Claims by Boris Johnson’s re-election campaign that crime on buses has fallen 30% “across London” have been questioned by Liberal Democrats at City Hall who claim the the Mayor is using “misleading” figures.
Election ‘newspapers’ distributed by Johnson’s campaign claim figures published by Transport for London “show that the chance of being a victim of crime on the capital’s bus network is now at its lowest level since records began” thanks to a fall of 30% in crime across the bus network.
However LibDem Assembly Member Caroline Pidgeon says official figures actually show an increase in bus crime “in more than one third of London Boroughs” between April 2010 to March 2011.
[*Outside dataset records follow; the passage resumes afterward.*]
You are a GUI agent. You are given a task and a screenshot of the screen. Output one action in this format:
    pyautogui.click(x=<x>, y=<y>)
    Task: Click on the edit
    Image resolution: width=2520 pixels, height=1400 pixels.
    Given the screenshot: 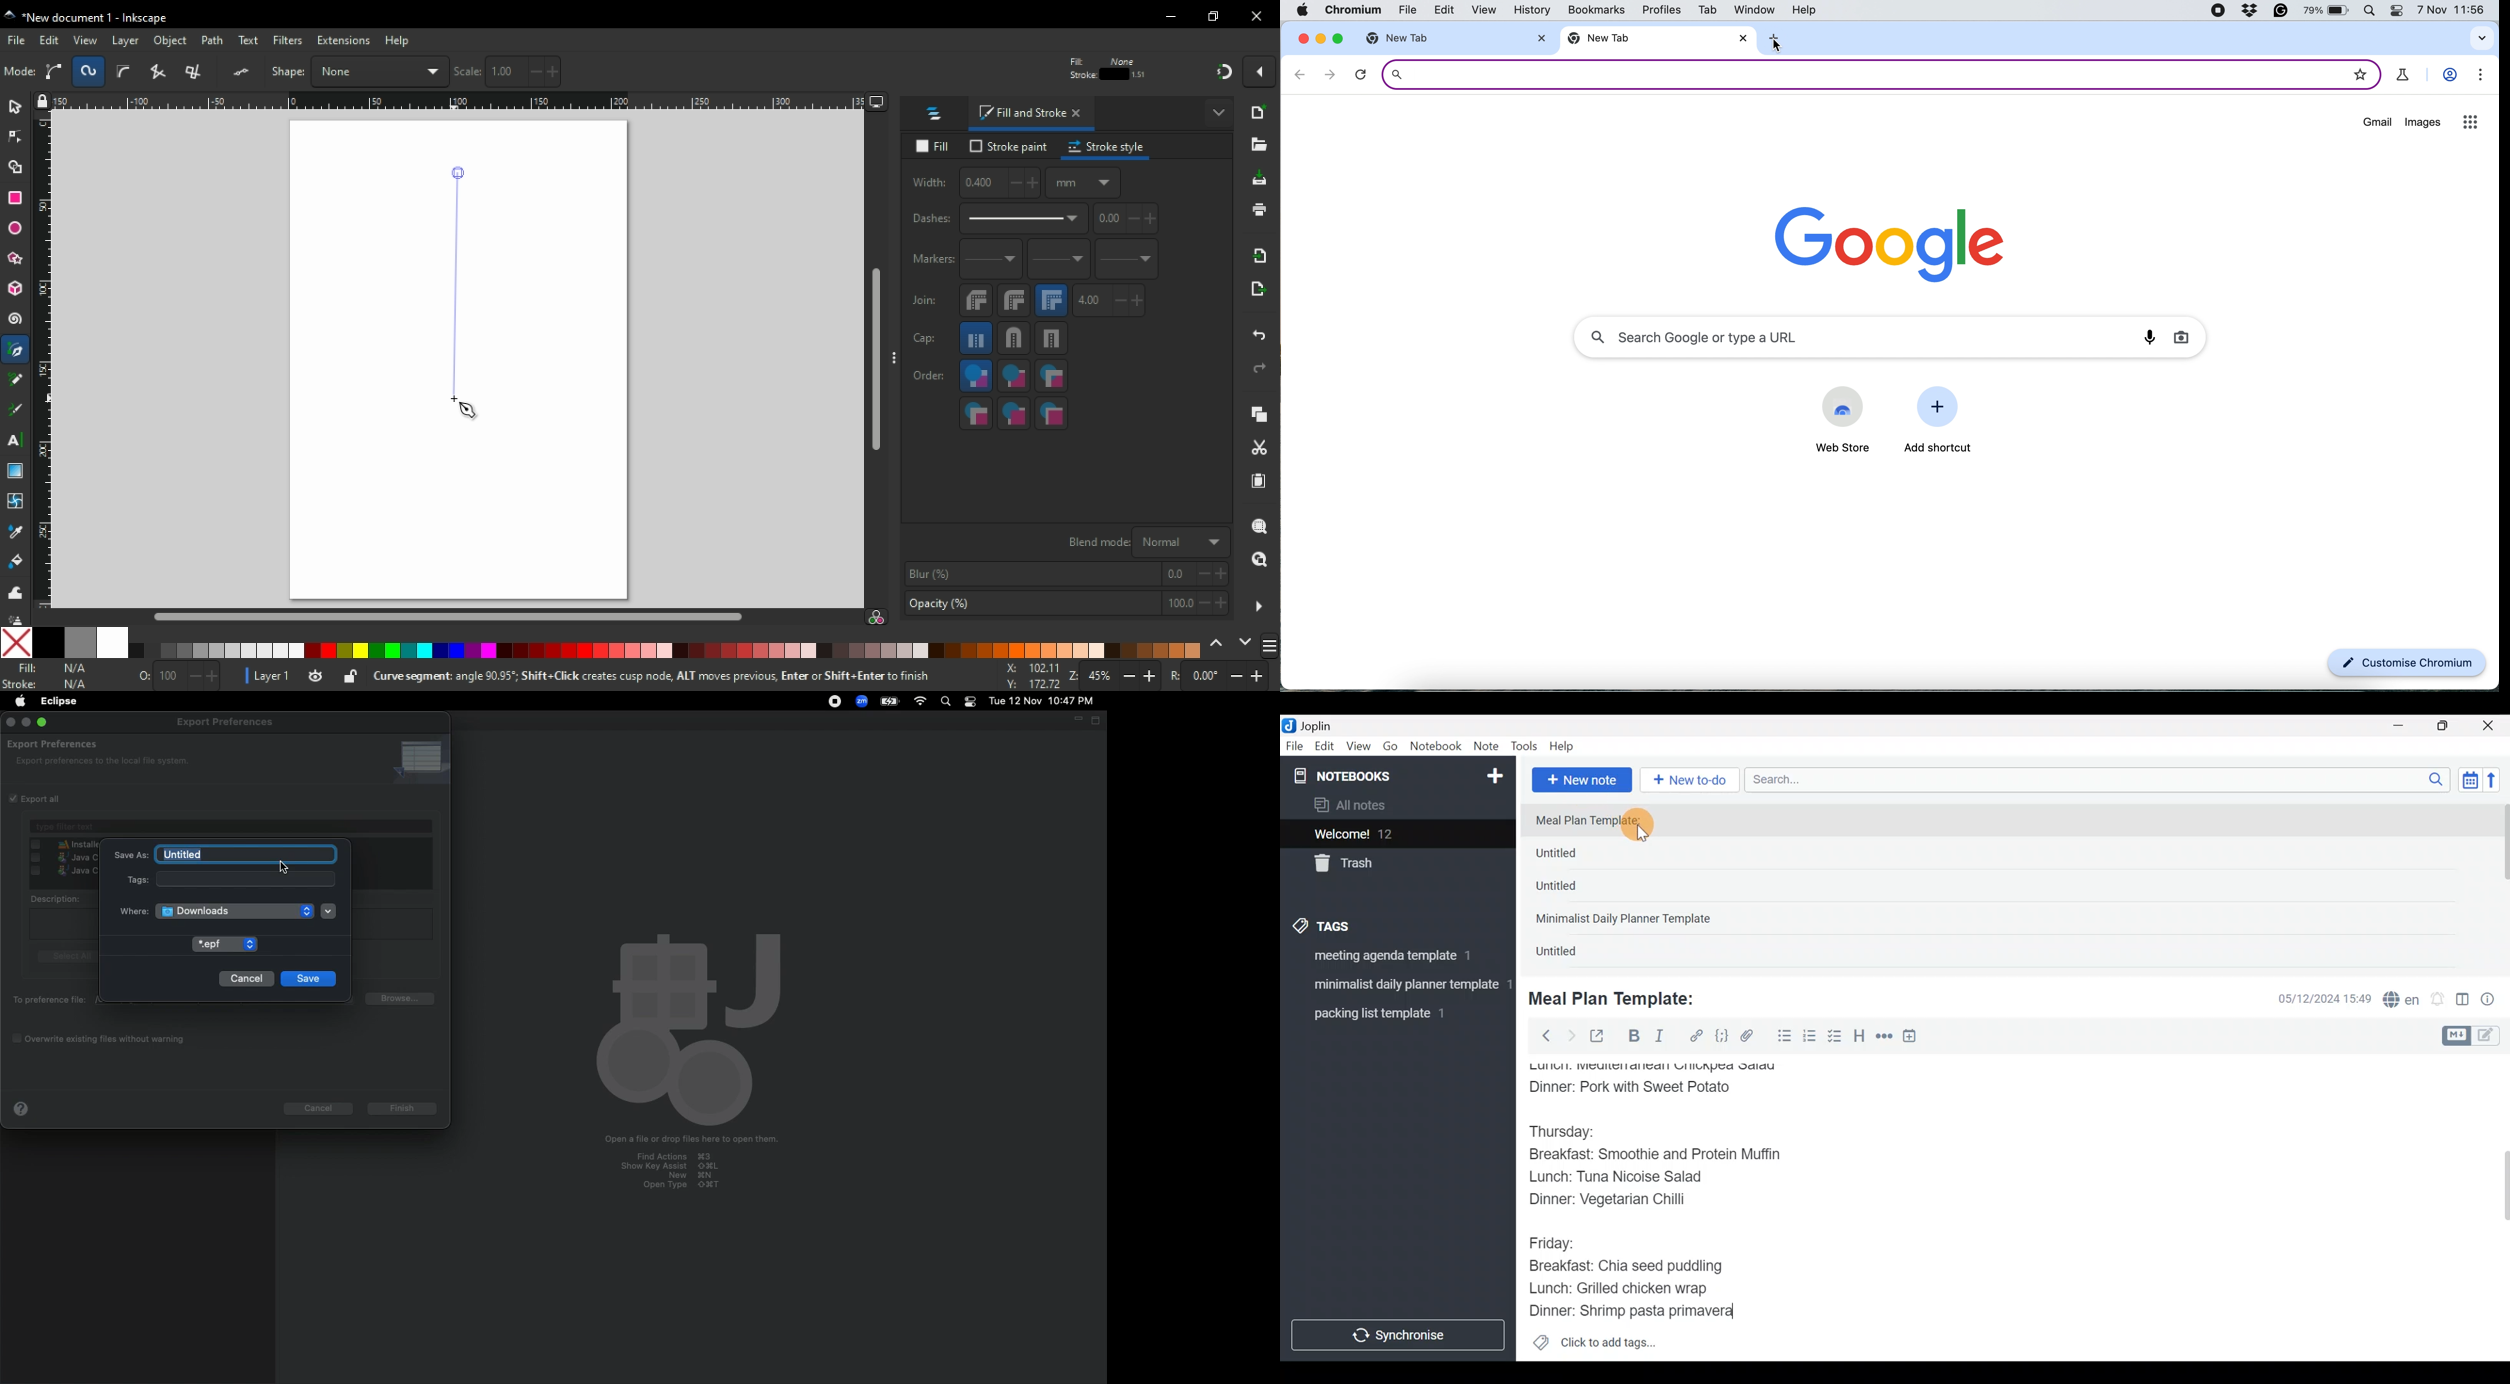 What is the action you would take?
    pyautogui.click(x=1439, y=11)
The row follows an earlier warning by the UK Statistics Authority that the Mayor’s use of crime statistics “was damaging to public trust in the statistics produced by Transport for London.”
In a letter to the Mayor, Authority Chair Sir Michael Scholar said Johnson had used TfL’s figures “as part of a media event to publicise the success of your policies, some time ahead of their normal release date”.
Sir Michael also indicated he would ask Ministers to to reclassify TfL’s statistics as official statistics to ensure that they are “treated with the same care and propriety as is now required by law for the most significant official statistics.”
The rebuke led to calls from opposition parties on the London Assembly for the Mayor to voluntarily abide by the Authority’s Code of Conduct.
Comenting on the Mayor’s election claims, Pidgeon said: “just three months ago the chairman of the UK Statistics Authority warned Boris Johnson that the way he was using the bus crime data could ‘be damaging to public trust in the statistics’.
“Sadly the Mayor has totally ignored this warning and is up to his old tricks of using misleading figures. It is simply wrong to suggest that bus crime is falling across the whole of London, when in fact in more than one third of boroughs it is increasing – and in some boroughs significantly.”
“Even where there has been some fall in the figures there should be no grounds for complacency about the level of crime on London’s buses. Bus crime is a problem everywhere, and in far too many places it is a growing problem.”